Take a fresh look at your lifestyle.

ABK Asal Brebes Tewas Tenggelam di Perairan Lampung

- Keluarga Minta Pemilik Kapal Bertanggungjawab

145

BREBES – Kapal Motor (KM) Putra Luragung Putri asal Tegal mengalami musibah dihantam ombak dan tenggelam di perairan tulang bawang, Lampung pada (16/6) lalu. Satu korban tewas dalam musibah ini, ketahui Anak Buah Kapal (ABK) asal Desa Grinting, Kecamatan Bulakamba, Brebes. Jenazah korban direncanakan tiba di rumah duka hari ini, Rabu (1/7).

KM jenis alat tangkap cantrang itu membawa 20 ABK termasuk nahkoda. Saat kejadian, para ABK baru saja menebar jaring untuk menangkap ikan. Akibat kejadian ini, dua ABK tewas dan satu lainnya hingga kimi masih dalam pencarian. Dari dua orang yang menjadi korban itu merupakan warga Brebes. Seorang korban tewas adalah Nrokhman (28), warga Desa Grinting, Kecamatan Bulakamba, Brebes dan seorang lain masih dalam pencarian, merupakan warga Desa Keboledan, Kecamatan Wanasari. Sedang satu korban tewas lainnya adalah warga Tegal.

“Informasi yang kita terima dari pihak Syahbandar Tegal, dari 20 ABK, satu ponakan saya, Nurokhman yang baru saja ketemu jasadnya, Sabtu (27/6) kemarin. Satu ABK lainya warga Keboledan Brebes masih dinyatakan hilang,” kata paman korban, Zaenudin di kediaman korban di Desa Grinting Kecamatan Bulakamba Kabupaten Brebes, Rabu (1/7)

Sedangkan 17 ABK lainya, kata dia, berhasil selamat dan sudah dipulangkan ke Tegal. Pihak keluarga mendesak pemilik kapal untuk bertanggungjawab terkait hak korban, termasuk asuransi ataupun hak upah atau gaji korban. Kapal itu merupakan milik nahkoda yang selamat dari musibah tersebut.

“Kami keluarga meminta pertanggungjawabkan kepada pemilik kapal. Karena keponakan saya ini telah bekerja selama satu tahun lebih. Bagaimana asuransi dan haknya harus diberikan kepada keluarga korban,” jelasnya.

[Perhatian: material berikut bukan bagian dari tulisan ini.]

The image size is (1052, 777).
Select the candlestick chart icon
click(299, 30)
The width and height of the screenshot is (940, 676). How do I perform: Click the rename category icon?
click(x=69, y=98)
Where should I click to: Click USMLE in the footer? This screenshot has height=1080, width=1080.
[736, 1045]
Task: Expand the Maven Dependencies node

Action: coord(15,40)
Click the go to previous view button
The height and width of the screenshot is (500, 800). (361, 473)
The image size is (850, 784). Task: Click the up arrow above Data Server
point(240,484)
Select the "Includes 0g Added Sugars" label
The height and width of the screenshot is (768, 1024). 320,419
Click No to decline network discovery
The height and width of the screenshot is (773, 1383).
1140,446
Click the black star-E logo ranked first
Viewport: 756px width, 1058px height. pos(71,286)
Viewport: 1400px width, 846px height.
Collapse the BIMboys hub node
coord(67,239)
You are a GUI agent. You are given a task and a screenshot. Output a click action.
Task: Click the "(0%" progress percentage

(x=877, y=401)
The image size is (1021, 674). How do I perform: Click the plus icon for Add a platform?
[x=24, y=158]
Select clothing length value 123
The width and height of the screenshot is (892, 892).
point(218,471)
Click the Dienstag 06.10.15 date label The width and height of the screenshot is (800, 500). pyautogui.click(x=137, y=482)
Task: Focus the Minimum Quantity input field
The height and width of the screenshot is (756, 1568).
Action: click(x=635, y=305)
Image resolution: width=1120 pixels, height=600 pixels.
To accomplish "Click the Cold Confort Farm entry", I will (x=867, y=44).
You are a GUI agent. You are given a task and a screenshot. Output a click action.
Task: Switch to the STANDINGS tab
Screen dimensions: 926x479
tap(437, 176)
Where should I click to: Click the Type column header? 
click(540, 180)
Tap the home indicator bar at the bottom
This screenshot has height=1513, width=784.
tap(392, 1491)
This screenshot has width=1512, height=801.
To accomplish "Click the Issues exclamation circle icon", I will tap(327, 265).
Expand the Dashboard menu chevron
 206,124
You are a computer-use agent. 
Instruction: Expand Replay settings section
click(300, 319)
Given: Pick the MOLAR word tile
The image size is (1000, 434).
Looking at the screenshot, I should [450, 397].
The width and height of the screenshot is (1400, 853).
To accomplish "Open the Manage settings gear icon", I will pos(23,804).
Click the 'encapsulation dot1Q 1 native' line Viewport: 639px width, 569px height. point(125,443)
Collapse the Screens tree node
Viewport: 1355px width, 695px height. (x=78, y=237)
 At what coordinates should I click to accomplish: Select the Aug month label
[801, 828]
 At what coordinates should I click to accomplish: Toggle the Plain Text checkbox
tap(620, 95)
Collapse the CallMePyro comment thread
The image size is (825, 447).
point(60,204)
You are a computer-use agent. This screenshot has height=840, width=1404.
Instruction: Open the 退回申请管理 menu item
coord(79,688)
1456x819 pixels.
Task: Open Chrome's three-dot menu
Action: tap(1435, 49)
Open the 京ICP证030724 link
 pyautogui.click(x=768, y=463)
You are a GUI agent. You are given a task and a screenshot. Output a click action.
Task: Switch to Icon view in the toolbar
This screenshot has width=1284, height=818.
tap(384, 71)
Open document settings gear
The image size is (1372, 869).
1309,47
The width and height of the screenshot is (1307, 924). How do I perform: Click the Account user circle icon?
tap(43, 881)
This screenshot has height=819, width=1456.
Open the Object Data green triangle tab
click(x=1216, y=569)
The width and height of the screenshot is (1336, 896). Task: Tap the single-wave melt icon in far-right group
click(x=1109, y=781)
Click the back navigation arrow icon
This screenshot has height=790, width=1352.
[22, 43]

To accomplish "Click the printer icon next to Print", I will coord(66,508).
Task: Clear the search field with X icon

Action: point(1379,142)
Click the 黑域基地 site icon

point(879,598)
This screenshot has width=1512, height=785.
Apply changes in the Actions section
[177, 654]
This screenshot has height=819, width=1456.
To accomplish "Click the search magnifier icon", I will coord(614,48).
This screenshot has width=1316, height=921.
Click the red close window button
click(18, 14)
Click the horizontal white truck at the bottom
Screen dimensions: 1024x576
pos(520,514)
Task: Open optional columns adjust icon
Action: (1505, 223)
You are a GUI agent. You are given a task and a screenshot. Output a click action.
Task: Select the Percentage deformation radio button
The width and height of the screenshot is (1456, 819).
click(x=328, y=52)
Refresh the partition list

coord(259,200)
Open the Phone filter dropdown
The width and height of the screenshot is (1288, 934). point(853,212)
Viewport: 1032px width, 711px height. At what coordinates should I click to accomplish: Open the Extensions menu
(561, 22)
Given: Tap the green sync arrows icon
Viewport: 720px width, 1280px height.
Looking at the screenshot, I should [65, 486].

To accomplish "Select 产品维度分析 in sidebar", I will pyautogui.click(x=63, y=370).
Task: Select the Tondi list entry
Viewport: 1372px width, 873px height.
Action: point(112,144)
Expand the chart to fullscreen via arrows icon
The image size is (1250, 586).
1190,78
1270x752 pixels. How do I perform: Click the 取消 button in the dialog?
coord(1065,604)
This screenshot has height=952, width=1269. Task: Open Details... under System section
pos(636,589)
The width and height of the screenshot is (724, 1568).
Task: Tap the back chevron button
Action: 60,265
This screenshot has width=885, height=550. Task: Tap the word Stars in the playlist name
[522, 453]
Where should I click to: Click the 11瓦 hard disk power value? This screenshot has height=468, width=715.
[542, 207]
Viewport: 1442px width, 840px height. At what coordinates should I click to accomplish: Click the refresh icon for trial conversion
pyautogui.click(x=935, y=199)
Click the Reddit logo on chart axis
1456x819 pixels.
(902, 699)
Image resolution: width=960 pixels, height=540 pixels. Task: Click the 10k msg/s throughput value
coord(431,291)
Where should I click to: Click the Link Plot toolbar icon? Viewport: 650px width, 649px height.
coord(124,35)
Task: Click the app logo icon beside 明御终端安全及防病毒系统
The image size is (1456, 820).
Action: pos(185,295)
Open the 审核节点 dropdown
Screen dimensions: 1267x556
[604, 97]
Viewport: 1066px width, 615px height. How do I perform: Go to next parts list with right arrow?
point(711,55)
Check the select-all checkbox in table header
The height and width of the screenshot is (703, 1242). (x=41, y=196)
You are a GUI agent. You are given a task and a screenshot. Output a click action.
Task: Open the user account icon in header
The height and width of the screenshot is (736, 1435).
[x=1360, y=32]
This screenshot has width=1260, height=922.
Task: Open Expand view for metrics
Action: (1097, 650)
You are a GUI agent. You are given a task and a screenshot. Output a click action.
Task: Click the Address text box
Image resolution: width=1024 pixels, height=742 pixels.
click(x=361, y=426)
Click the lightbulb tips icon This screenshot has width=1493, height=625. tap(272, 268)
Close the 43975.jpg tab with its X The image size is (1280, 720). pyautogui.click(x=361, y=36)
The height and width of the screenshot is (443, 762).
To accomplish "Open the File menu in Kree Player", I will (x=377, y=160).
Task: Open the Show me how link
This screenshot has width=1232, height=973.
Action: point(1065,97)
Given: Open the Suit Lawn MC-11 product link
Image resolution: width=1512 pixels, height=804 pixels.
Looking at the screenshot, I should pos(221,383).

Menurut dia, korban selama ini merupakan tulang punggung keluarga. Korban tinggal bersama kedua orang tuanya di sebuah rumah sangat sederhana di Desa Grinting. Kondisi keluarganya dari segi ekonomi pun cukup memprihatinkan. Sebelum kejadian, keponakannya yang merupakan anak pertama dari pasangan Dartam dan Mukarol itu, sempat berkeluh kesah dengan sesama ABK lainya. Korban berniat akan pensiun sebagai ABK dan ingin membuka usaha warung kopi di kampung halamannya. “Hari ink jenazah keponakan saya ini diperkirakan sampai ke kampung. Saat ini pihak keluarga kami berupaya melakukan penjemputan di RSUD Tulang Bawang, Lampung,” ungkapnya.

Sementara Tokoh masyarakat Desa Grinting yang juga anggota DPRD Brebes, Wamadiharjo Susanto mengatakan, sesuai dengan aturan undang-undang nomor 7 tahun 2016 tentang perlindungan dan pemberdayaan nelayan, pembudidaya ikan dan petambak garam. Pihak pemilik kapal wajib memberikan asuransi kepada para ABK nya.

“Sesuai aturan UU no 7 tahun 2016 itu, pemilik kapal harus mendaftarkan ABK nya ikut dalam program asuransi, baik asuransi ketenagakerjaan ataupun asuramsi kecelakaan kerja sesuai UU yang berlaku. Dan juga ada aturan Permen no 28 Tahun 2016 tentang jaminan perlindungan atas resiko kepada nelayan, pembudidaya ikan dan petambak garam. Intinya pemilik kapal harus bertanggungjawab sesuai aturan yang berlaku. Termasuk asuransi memberikan hak dan kewajiban korban kepada pihak keluarga ahli warisnya,” tegas Wamadiharjo Susanto.

Lebih lanjut dia mengatakan, pihaknya meminta pemerintah daerah untuk peduli kepada korban. Pasalnya, hak dan kewajiban ABK itu mutlak diberikan. “Pemerintah daerah juga harus membantu dan turun tangan. Karena ABK harus mendapatkan perlindungan, mereka juga tenaga kerja,” pungkasnya.